EXERCISE REQUIREMENTS ▸
Every single entry below should be reproduced verbatim.
++++++++++++++++++++
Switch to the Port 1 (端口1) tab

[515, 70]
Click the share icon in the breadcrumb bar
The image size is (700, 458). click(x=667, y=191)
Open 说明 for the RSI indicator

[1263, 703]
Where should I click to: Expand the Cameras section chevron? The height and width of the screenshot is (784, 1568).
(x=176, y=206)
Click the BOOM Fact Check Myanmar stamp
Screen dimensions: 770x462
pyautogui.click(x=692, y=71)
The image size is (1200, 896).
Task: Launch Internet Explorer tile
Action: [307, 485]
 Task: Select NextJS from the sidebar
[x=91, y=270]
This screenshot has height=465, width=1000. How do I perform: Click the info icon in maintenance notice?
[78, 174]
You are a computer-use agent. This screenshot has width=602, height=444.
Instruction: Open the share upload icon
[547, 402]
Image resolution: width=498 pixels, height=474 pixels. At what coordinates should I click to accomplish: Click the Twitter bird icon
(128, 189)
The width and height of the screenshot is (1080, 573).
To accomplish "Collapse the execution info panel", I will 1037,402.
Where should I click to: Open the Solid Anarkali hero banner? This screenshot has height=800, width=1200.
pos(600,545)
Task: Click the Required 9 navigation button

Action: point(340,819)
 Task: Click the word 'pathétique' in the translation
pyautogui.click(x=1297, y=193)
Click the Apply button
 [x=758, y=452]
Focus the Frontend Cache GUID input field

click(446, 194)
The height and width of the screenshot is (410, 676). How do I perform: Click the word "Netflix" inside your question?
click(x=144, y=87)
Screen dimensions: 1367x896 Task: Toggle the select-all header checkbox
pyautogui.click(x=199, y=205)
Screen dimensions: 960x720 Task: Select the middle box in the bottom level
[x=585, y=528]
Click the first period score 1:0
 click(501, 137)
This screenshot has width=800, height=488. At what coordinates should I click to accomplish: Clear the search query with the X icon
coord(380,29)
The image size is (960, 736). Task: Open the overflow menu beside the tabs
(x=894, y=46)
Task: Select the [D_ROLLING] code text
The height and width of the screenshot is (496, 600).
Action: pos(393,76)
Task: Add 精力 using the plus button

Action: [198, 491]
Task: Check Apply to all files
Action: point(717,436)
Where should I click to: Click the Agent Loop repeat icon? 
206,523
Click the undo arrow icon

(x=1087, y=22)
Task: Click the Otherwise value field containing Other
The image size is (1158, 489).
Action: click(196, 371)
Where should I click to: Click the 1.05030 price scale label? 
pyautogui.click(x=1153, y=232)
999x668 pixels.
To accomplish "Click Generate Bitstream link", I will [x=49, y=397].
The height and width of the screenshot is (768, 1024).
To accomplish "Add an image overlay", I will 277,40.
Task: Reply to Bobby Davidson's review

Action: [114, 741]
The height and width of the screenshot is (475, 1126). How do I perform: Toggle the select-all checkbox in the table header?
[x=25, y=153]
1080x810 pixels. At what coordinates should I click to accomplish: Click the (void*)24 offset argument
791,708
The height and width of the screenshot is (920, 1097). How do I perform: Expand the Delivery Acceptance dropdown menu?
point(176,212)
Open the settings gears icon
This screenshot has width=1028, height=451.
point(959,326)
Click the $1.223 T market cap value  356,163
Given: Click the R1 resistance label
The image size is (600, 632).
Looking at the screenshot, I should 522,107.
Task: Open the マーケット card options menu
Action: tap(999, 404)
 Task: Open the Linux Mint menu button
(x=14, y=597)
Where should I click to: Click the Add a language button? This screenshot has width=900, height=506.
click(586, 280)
++++++++++++++++++++
OUTPUT FOR THIS EXERCISE ▸
Switch to the Port 1 (端口1) tab

[515, 70]
Click the share icon in the breadcrumb bar
The image size is (700, 458). click(x=667, y=191)
Open 说明 for the RSI indicator

[1263, 703]
Where should I click to: Expand the Cameras section chevron? The height and width of the screenshot is (784, 1568).
(x=176, y=206)
Click the BOOM Fact Check Myanmar stamp
Screen dimensions: 770x462
pyautogui.click(x=692, y=71)
The image size is (1200, 896).
Task: Launch Internet Explorer tile
Action: [307, 485]
 Task: Select NextJS from the sidebar
[x=91, y=270]
This screenshot has height=465, width=1000. How do I perform: Click the info icon in maintenance notice?
[78, 174]
You are a computer-use agent. This screenshot has width=602, height=444.
Instruction: Open the share upload icon
[547, 402]
Image resolution: width=498 pixels, height=474 pixels. At what coordinates should I click to accomplish: Click the Twitter bird icon
(128, 189)
The width and height of the screenshot is (1080, 573).
To accomplish "Collapse the execution info panel", I will 1037,402.
Where should I click to: Open the Solid Anarkali hero banner? This screenshot has height=800, width=1200.
pos(600,545)
Task: Click the Required 9 navigation button

Action: point(340,819)
 Task: Click the word 'pathétique' in the translation
pyautogui.click(x=1297, y=193)
Click the Apply button
 [x=758, y=452]
Focus the Frontend Cache GUID input field

click(446, 194)
The height and width of the screenshot is (410, 676). How do I perform: Click the word "Netflix" inside your question?
click(x=144, y=87)
Screen dimensions: 1367x896 Task: Toggle the select-all header checkbox
pyautogui.click(x=199, y=205)
Screen dimensions: 960x720 Task: Select the middle box in the bottom level
[x=585, y=528]
Click the first period score 1:0
 click(501, 137)
This screenshot has width=800, height=488. At what coordinates should I click to accomplish: Clear the search query with the X icon
coord(380,29)
The image size is (960, 736). Task: Open the overflow menu beside the tabs
(x=894, y=46)
Task: Select the [D_ROLLING] code text
The height and width of the screenshot is (496, 600).
Action: pos(393,76)
Task: Add 精力 using the plus button

Action: [198, 491]
Task: Check Apply to all files
Action: point(717,436)
Where should I click to: Click the Agent Loop repeat icon? 
206,523
Click the undo arrow icon

(x=1087, y=22)
Task: Click the Otherwise value field containing Other
The image size is (1158, 489).
Action: click(196, 371)
Where should I click to: Click the 1.05030 price scale label? 
pyautogui.click(x=1153, y=232)
999x668 pixels.
To accomplish "Click Generate Bitstream link", I will [x=49, y=397].
The height and width of the screenshot is (768, 1024).
To accomplish "Add an image overlay", I will 277,40.
Task: Reply to Bobby Davidson's review

Action: [114, 741]
The height and width of the screenshot is (475, 1126). How do I perform: Toggle the select-all checkbox in the table header?
[x=25, y=153]
1080x810 pixels. At what coordinates should I click to accomplish: Click the (void*)24 offset argument
791,708
The height and width of the screenshot is (920, 1097). How do I perform: Expand the Delivery Acceptance dropdown menu?
point(176,212)
Open the settings gears icon
This screenshot has width=1028, height=451.
point(959,326)
Click the $1.223 T market cap value  356,163
Given: Click the R1 resistance label
The image size is (600, 632).
Looking at the screenshot, I should 522,107.
Task: Open the マーケット card options menu
Action: tap(999, 404)
 Task: Open the Linux Mint menu button
(x=14, y=597)
Where should I click to: Click the Add a language button? This screenshot has width=900, height=506.
click(586, 280)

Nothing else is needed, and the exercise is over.